Wednesday, March 18, 2015

Farewell, Queues: Starbucks Introduces Delivery, Mobile Ordering

In an interview with BuzzFeed News, Starbucks CEO Howard Schultz discussed two new services of supreme importance for customers sick of waiting in line for their lattes.



Starbucks CEO Howard Schultz.


Ted S. Warren / AP


Starbucks is launching two new services of supreme importance for customers sick of waiting in line for their lattes: First up, mobile ordering and payment will be rolled out nationwide this year, meaning the only thing users of the Starbucks mobile app will have to do in the store is walk to the front of the line and pick up their coffee.


And second, the company has announced details of its long-awaited delivery service, which will roll out in a limited way this year in Seattle and New York City.


"It is mind-boggling to me how many of our customers want Starbucks delivered, even when there is a Starbucks in the lobby of their building," CEO Howard Schultz told BuzzFeed News in an interview. "I think it's going to be wildly successful, we've figured out how to do it, and it is going to create jobs, no question."


The delivery service will be pretty limited in its scope, at least in 2015. The company says it will roll out a "Green Apron" delivery service for some office buildings in New York, where baristas from Starbucks outlets nearby (as Schultz mentioned, there are plenty of office towers with a Starbucks inside the building) will deliver directly to office workers.


And in Seattle, it will team up with Postmates, an on-demand delivery startup that connects users with a network of independent delivery people, much like Uber lets users hail a ride its network of independent drivers. "A Postmate is like a friend who can stop by a restaurant or store," is how the company describes it.


"Working together, we will enable Starbucks customers to order their favorite Starbucks products and have it delivered to them without leaving their home or office," Postmates said in an announcement today.

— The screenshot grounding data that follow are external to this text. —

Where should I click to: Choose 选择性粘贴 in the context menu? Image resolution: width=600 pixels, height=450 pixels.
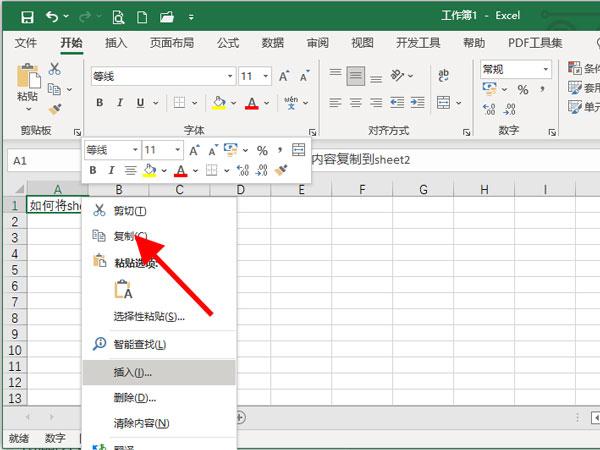coord(149,317)
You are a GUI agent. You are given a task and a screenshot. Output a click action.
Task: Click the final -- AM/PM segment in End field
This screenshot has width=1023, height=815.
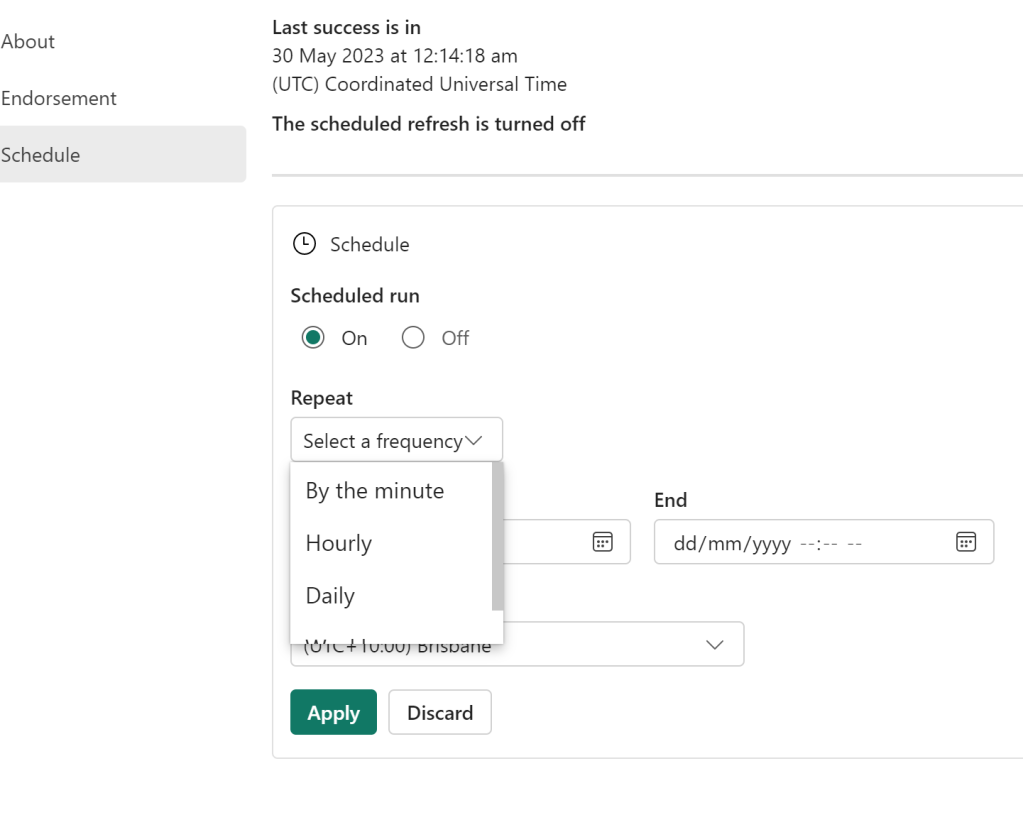(x=854, y=543)
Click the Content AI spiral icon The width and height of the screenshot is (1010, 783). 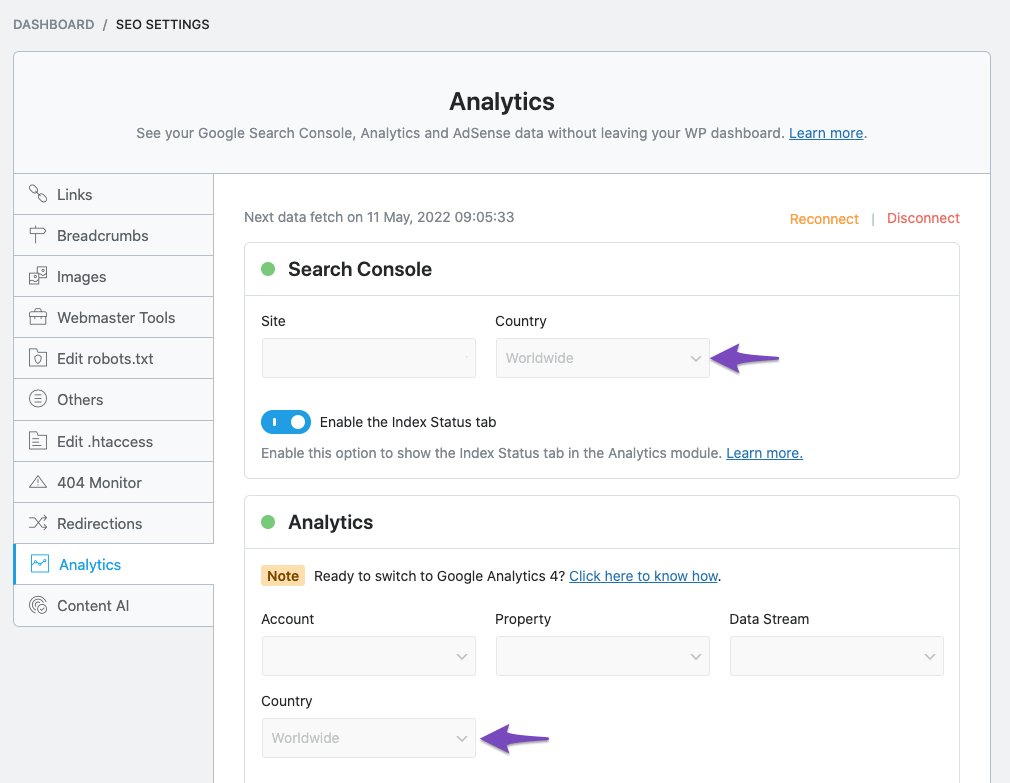[x=38, y=605]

Both these delivery pilots will begin in the second half of 2015, Starbucks said.


But for the majority of customers who aren't in Seattle or a select few New York office towers, mobile ordering and payment will be the more important way Starbucks is eliminating the queue this year.


The company's app is already incredibly popular, with eight million purchases a week being made through the system. "We have the most successful mobile retail transaction app in the world," Schultz told BuzzFeed news. "Almost 18% of tender right now is on the Starbucks mobile app."


Once the mobile ordering and payment system is rolled out—the company says it will be done nationwide this year—, users will be able to key in their order and pay via the app, before heading to the store. On arrival, all they will need to do is pick it up.


The service, particularly when combined with delivery, turns Starbucks into one more company chasing the instant-gratification trend that has driven the success of so many mobile and web-based businesses. Press a button, get the thing you want, no cash changing hands, minimal human interaction.


It has already reshaped the way we order food for delivery and hail a cab, and Schultz expects it to reshape his business too. "This is just the beginning," he told BuzzFeed News, "and I would say on the macro level, you can't be in any industry today, let alone a consumer business, and not integrate the business through the lens of seamless technology."